122. Il y a production libre, lorsque les représentations s'offrent à nous en vertu de notre volonté et dans les conditions de cette volonté, exemple: les compositions artistiques, les figures qui servent d'objet à la géométrie.

123. Cette composition à priori n'a point de type dans notre imagination; ce type, en effet, serait la représentation sensible elle-même; partant, nul besoin de la composer. Mais comment composer une représentation dont on n'a pas le modèle? Il ne suffit pas d'en posséder les éléments, c'est-à-dire l'étendue susceptible de figures, puisque ces éléments peuvent servir pour une infinité de figures. Il faut donc quelque chose de particulier, une règle d'où puisse résulter la représentation désirée.
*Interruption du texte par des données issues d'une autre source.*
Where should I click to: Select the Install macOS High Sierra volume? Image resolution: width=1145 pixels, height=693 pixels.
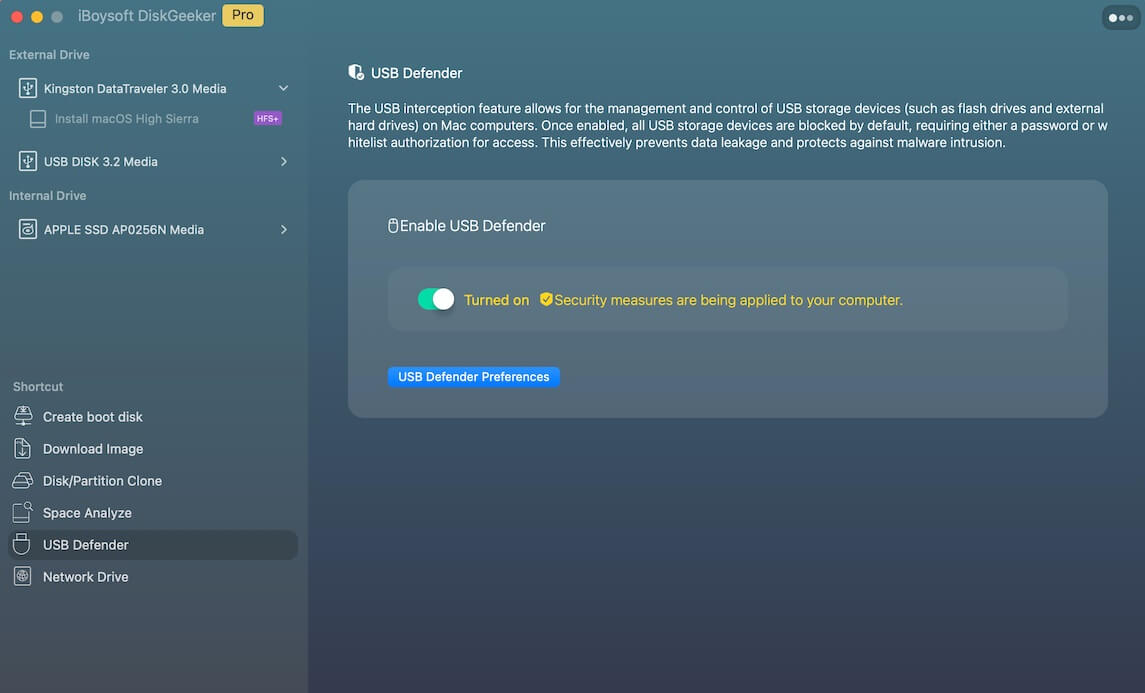[x=126, y=119]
Afin de comprendre ce qui précède, observons que les intuitions sensibles se trouvent liées à des concepts généraux qui sont comme le fond de ces intuitions. Bien que, par exemple, je n'aie point, en ce moment, devant moi, la représentation sensible d'un hexagone régulier, il me suffit du concept formé des idées ligne, six, égalité des angles, pour qu'il me devienne possible de produire en moi cette représentation sensible. C'est ainsi que l'activité libre, principe des représentations sensibles déterminées, repose sur des concepts généraux indépendants de la sensibilité, lesquels, cependant, se rapportent à la sensibilité d'une manière indéterminée.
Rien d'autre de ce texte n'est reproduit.